The first option is honestly better, **if** people actually bother to use it. We have a real problem with financial illiteracy across all generations, and far too many people sleepwalk to retirement age with no idea how much they’ve saved or even what additional benefits they’re entitled to.
We can’t micromanage people’s personal lives, but I don’t know how you force people to pay attention to their financial future. It takes 10 minutes to Google the ways you can start saving and the benefits/risks, how do you make people do something that basic if they’re not already?
I’m all for those contributions to be coming from the employer not the employee.
As I know many on 40k and below barely scraping by right now.
Triple lock is paid for by taxes. As triple lock always rises at a rate faster or equal to income, mathematically eventually it becomes an impossible burden.
It should be scrapped, today. If it is in some way tied to incomes that would be fine, but as pensioner expenditure is less (at least for the current lot majority no mortgage and of course beyond child raising ages) it should rise at a rate of median incomes – some percentage.
I’d also advocate for pensioners paying NI. I don’t get why they don’t. NI is a lie anyway, now it’s all in line with income tax (not talking employer side stuff here) it may as well form part of the income tax level itself.

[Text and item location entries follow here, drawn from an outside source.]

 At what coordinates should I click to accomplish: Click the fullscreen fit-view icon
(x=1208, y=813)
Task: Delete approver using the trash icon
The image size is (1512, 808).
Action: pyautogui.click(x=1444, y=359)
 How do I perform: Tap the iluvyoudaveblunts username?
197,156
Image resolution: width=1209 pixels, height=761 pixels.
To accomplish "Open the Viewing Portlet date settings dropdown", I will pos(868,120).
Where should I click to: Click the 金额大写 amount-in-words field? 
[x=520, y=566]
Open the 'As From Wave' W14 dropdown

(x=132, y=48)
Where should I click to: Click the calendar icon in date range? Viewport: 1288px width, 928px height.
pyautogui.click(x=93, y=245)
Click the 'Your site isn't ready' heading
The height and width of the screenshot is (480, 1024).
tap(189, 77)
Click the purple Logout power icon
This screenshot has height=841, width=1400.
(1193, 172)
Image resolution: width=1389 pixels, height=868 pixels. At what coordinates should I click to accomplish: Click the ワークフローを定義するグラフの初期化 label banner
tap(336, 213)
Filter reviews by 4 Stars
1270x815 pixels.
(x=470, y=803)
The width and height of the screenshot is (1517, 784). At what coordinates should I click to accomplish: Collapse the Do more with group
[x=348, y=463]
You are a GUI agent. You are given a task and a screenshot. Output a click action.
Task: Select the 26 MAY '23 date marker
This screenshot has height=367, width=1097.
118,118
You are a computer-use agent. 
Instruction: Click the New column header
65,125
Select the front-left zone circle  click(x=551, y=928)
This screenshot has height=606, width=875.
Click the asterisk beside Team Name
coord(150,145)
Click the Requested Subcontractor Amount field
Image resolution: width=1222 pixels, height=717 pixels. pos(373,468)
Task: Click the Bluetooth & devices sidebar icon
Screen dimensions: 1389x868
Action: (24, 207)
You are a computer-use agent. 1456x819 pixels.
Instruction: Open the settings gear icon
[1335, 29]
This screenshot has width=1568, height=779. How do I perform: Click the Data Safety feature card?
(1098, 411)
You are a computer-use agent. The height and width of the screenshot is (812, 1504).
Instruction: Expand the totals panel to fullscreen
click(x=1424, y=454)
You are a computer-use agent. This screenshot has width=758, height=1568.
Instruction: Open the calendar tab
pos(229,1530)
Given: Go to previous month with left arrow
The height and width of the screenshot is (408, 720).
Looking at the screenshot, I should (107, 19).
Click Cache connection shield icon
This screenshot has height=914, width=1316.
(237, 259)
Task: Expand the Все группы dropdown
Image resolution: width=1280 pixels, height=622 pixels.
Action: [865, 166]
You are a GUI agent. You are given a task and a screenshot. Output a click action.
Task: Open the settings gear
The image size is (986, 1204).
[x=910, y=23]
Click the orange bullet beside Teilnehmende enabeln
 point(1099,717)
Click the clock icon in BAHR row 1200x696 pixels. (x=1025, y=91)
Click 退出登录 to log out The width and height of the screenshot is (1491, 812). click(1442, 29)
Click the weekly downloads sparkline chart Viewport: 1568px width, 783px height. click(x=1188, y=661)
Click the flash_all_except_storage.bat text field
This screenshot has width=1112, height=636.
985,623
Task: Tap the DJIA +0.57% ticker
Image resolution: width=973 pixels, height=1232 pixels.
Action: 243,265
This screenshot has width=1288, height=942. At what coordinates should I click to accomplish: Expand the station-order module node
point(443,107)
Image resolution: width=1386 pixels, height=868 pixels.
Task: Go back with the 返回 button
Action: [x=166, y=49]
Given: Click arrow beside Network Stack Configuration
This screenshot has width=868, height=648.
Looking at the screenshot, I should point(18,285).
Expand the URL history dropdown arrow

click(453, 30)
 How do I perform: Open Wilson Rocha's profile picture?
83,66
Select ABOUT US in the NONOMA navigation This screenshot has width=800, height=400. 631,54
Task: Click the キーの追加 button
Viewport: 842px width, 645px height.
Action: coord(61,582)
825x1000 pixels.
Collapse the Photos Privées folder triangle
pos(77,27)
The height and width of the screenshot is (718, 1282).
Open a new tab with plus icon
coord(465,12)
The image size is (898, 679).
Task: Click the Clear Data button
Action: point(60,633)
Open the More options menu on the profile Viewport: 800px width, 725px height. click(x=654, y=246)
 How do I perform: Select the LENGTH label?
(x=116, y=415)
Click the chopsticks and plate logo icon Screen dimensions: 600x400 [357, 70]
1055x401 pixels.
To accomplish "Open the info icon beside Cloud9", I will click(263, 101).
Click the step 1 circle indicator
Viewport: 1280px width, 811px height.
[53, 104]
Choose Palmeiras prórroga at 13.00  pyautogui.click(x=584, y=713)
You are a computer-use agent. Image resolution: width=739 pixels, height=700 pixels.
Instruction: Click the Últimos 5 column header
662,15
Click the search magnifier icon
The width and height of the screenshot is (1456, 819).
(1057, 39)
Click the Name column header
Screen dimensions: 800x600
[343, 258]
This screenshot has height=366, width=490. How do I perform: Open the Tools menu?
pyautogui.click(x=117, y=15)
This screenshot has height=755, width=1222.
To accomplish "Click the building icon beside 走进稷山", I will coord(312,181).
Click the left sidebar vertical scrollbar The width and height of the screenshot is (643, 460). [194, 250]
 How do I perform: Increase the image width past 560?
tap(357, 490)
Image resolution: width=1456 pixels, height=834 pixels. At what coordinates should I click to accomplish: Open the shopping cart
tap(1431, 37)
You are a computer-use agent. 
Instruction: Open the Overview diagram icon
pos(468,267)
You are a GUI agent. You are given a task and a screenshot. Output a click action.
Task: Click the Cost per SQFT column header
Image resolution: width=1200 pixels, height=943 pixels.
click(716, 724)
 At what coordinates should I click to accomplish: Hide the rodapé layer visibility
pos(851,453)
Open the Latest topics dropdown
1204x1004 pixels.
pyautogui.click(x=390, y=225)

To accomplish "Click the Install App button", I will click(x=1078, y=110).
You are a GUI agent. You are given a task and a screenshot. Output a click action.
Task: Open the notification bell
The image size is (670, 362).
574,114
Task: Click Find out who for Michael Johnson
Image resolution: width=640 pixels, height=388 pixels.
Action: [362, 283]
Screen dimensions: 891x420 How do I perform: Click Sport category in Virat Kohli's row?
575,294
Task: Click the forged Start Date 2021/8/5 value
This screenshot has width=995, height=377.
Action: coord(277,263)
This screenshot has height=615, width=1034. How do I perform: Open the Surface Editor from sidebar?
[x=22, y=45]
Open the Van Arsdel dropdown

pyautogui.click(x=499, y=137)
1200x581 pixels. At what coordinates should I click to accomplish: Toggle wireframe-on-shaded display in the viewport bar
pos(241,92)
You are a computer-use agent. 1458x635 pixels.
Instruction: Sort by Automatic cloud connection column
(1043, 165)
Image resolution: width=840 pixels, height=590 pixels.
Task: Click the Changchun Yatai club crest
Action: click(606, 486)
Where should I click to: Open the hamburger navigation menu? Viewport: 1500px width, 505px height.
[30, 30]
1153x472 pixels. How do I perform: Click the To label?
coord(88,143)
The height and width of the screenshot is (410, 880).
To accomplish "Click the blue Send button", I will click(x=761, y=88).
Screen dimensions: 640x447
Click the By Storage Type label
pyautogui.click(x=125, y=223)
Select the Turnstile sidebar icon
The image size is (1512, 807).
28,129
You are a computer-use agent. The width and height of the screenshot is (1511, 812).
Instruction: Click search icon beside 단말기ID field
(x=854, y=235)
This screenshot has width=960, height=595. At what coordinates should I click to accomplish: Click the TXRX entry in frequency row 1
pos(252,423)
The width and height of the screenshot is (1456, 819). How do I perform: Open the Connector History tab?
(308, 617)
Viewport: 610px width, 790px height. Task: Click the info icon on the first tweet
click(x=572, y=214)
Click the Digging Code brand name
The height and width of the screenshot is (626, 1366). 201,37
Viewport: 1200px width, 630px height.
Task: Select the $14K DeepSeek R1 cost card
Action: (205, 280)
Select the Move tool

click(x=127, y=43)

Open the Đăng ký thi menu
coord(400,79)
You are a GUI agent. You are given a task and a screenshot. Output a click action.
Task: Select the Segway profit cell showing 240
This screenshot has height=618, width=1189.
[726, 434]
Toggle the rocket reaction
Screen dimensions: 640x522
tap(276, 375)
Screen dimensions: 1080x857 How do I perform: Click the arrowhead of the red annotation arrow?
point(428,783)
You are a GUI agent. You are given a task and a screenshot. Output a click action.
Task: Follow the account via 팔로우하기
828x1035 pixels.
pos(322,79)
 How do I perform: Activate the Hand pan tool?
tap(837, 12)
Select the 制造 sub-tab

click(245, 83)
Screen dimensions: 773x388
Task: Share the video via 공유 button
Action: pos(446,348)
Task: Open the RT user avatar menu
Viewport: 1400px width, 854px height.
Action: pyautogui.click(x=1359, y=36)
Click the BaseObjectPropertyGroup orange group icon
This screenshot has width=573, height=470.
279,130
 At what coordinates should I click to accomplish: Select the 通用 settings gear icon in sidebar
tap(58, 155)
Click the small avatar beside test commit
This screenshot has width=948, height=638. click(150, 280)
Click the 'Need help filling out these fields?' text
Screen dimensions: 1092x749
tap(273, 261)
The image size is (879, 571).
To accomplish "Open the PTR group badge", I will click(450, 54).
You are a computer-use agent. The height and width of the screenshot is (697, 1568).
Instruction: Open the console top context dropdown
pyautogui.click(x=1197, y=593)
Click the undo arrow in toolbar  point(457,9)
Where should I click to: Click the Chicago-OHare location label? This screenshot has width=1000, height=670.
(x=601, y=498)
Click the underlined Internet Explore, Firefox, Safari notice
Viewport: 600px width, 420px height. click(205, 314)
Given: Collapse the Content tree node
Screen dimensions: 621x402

That minimum wouldn’t be paying for my pension though – it’d be propping up boomers and Xers on unsustainable final salary pensions that the system wasn’t designed for. They were fine when you dropped dead 8 years after retiring but not for 20-30 years. Something needs to change
There won’t be a state pension when we retire
I recently open pensions for my two kids (10 and 12). Along with saving for them since birth, it’s the only way they will get a house/retire
Contributions… to the current pensioners’ fund, right?